[Working data Boundary: Start]

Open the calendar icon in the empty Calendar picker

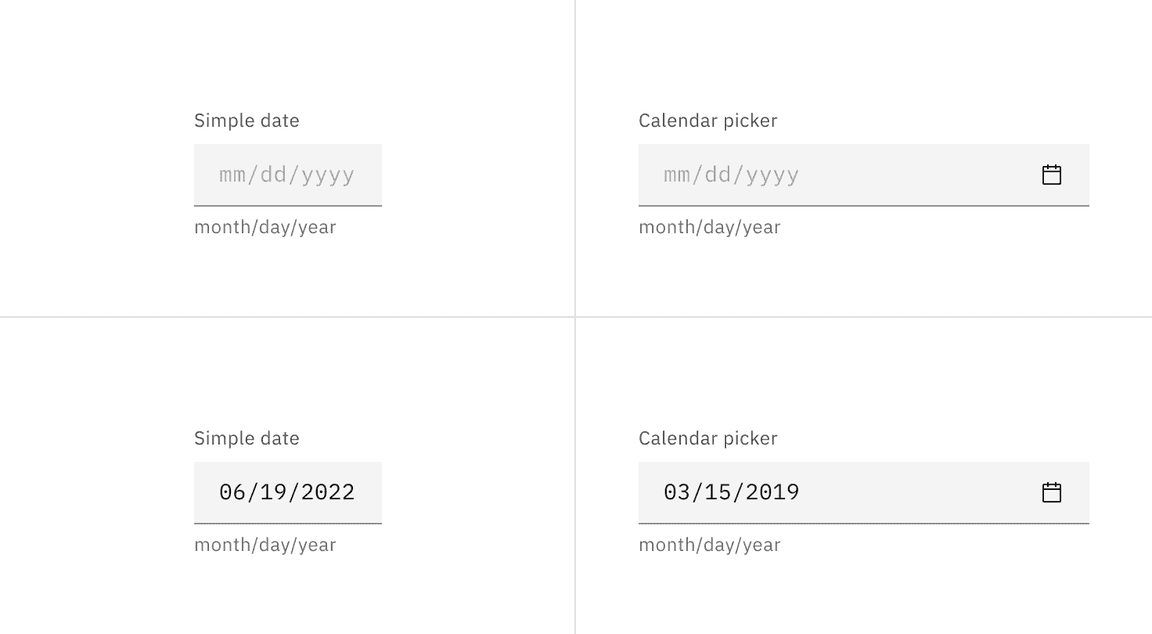pos(1051,174)
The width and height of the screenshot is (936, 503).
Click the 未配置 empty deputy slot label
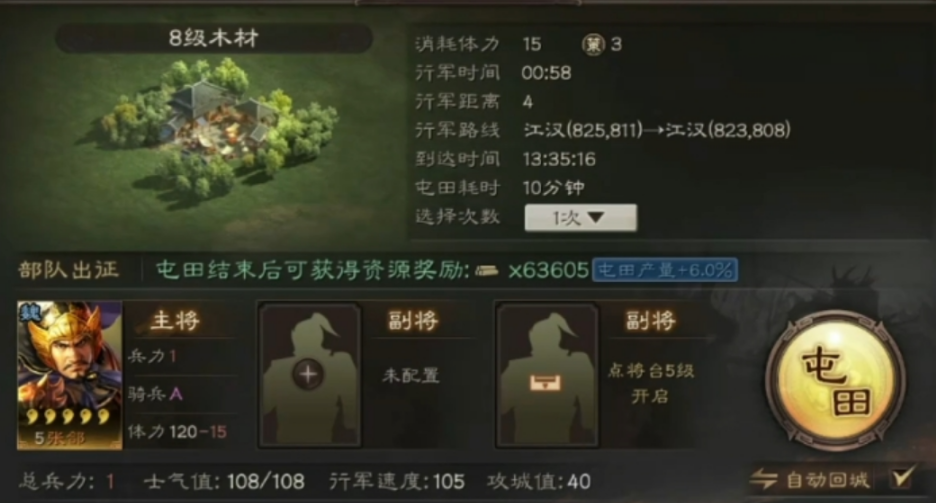click(411, 375)
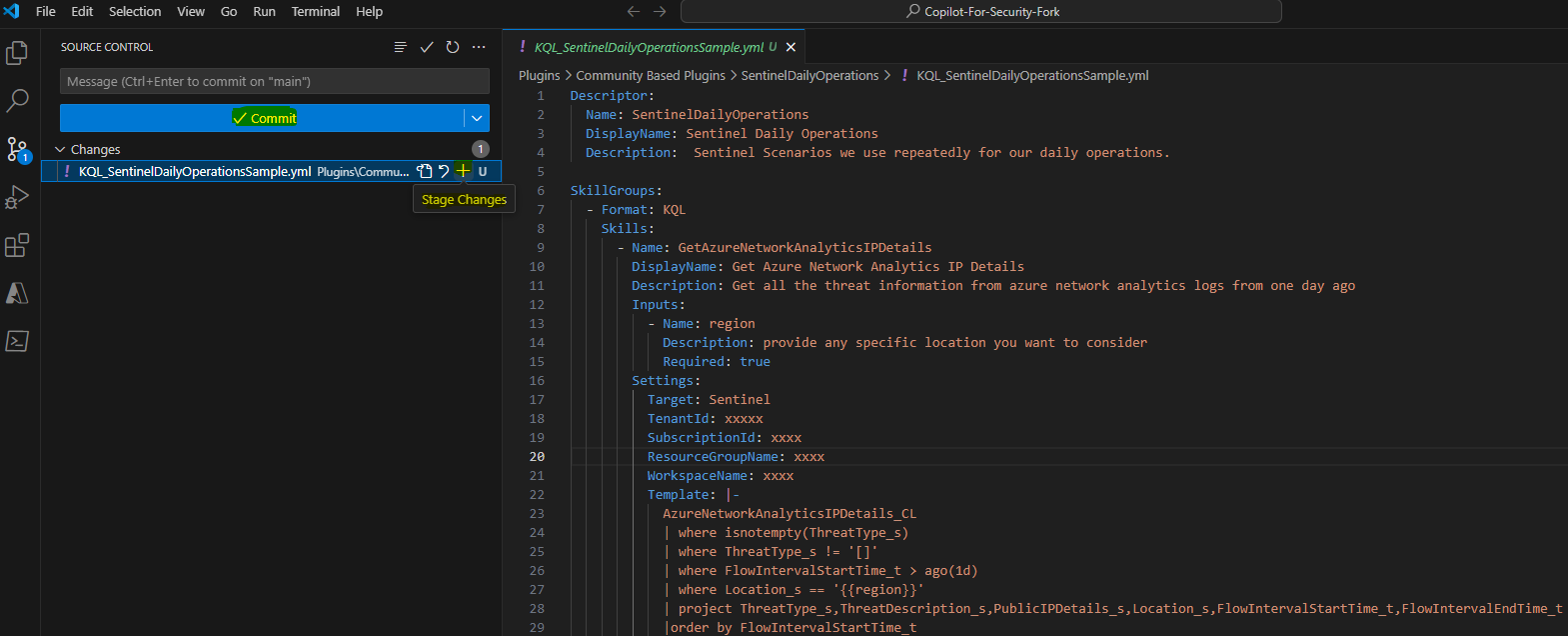Viewport: 1568px width, 636px height.
Task: Open the Explorer view in activity bar
Action: [x=17, y=53]
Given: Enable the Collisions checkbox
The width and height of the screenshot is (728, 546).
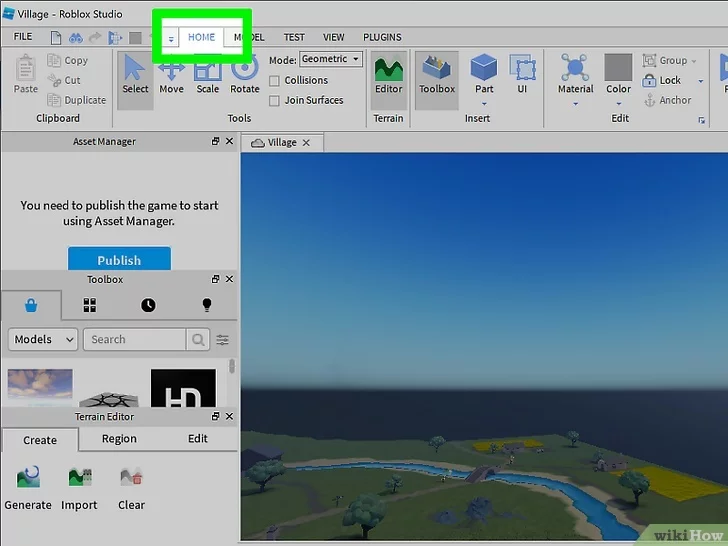Looking at the screenshot, I should (x=275, y=81).
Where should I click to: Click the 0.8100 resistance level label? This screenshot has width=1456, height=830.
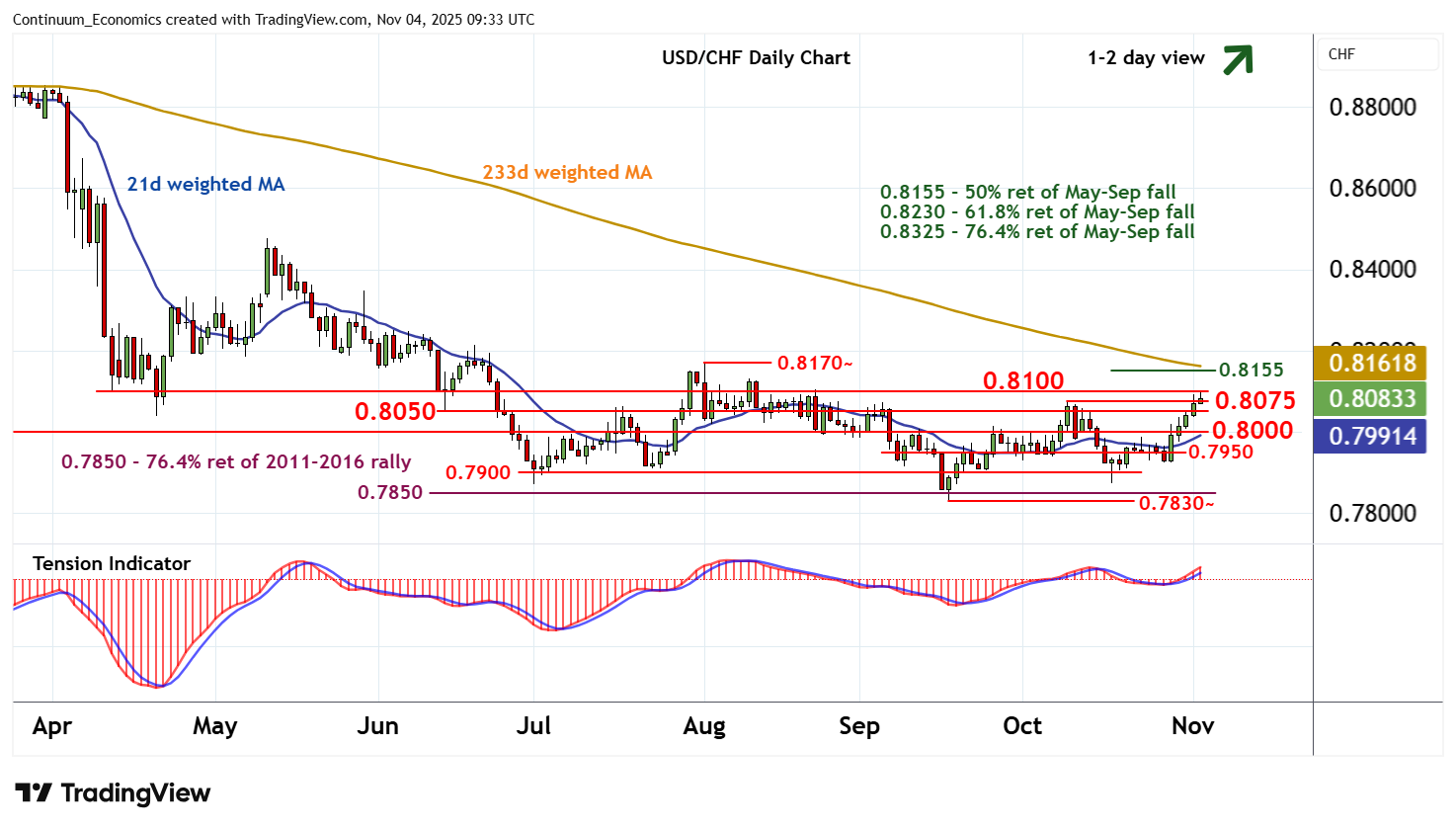coord(1023,380)
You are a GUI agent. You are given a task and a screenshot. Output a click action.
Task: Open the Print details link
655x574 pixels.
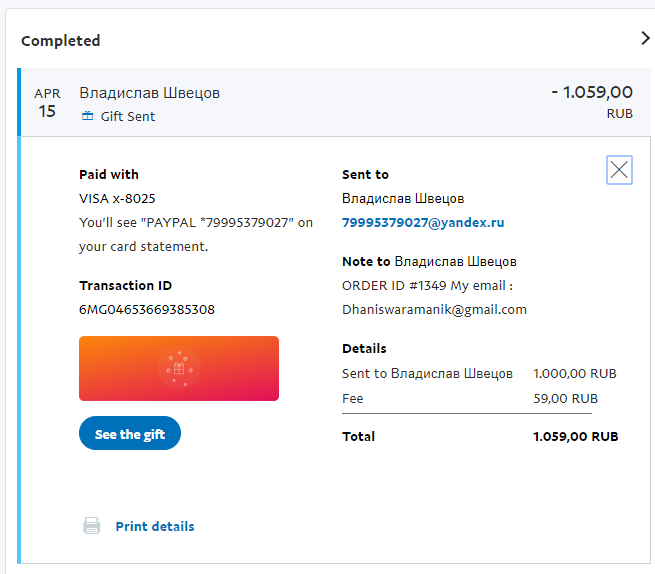click(x=154, y=526)
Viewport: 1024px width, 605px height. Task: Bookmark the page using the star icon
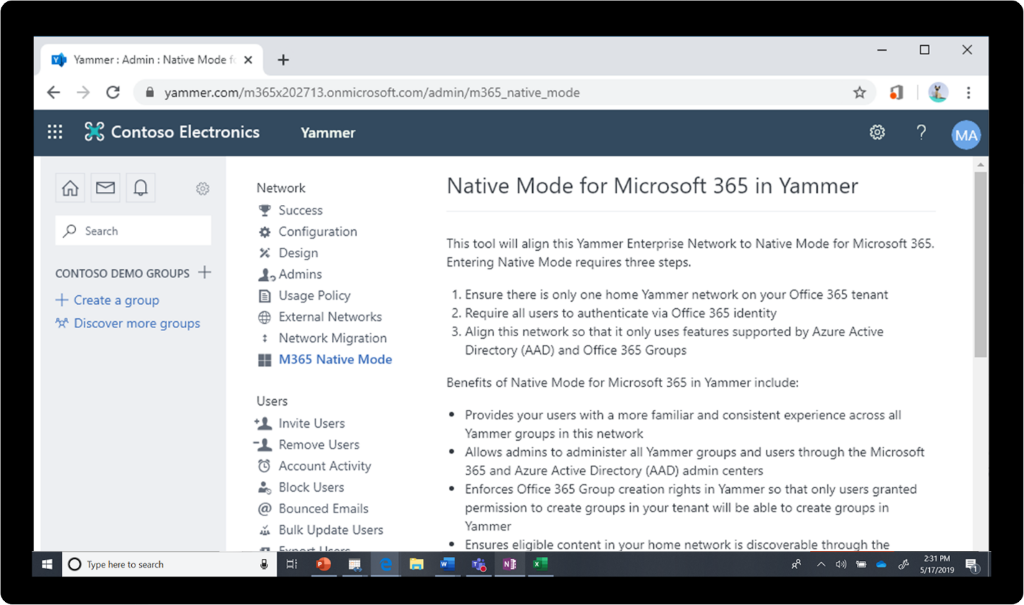[x=859, y=91]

[Working data Boundary: End]

§ Task to carry out: With pictures omitted, restate word for word every line above from the one containing "The width and height of the screenshot is (728, 546)." to the end of the entries.

§ Task answer:
The width and height of the screenshot is (728, 546).
Looking at the screenshot, I should (x=275, y=81).
Where should I click to: Click the 0.8100 resistance level label? This screenshot has width=1456, height=830.
coord(1023,380)
You are a GUI agent. You are given a task and a screenshot. Output a click action.
Task: Open the Print details link
655x574 pixels.
click(x=154, y=526)
Viewport: 1024px width, 605px height. Task: Bookmark the page using the star icon
[x=859, y=91]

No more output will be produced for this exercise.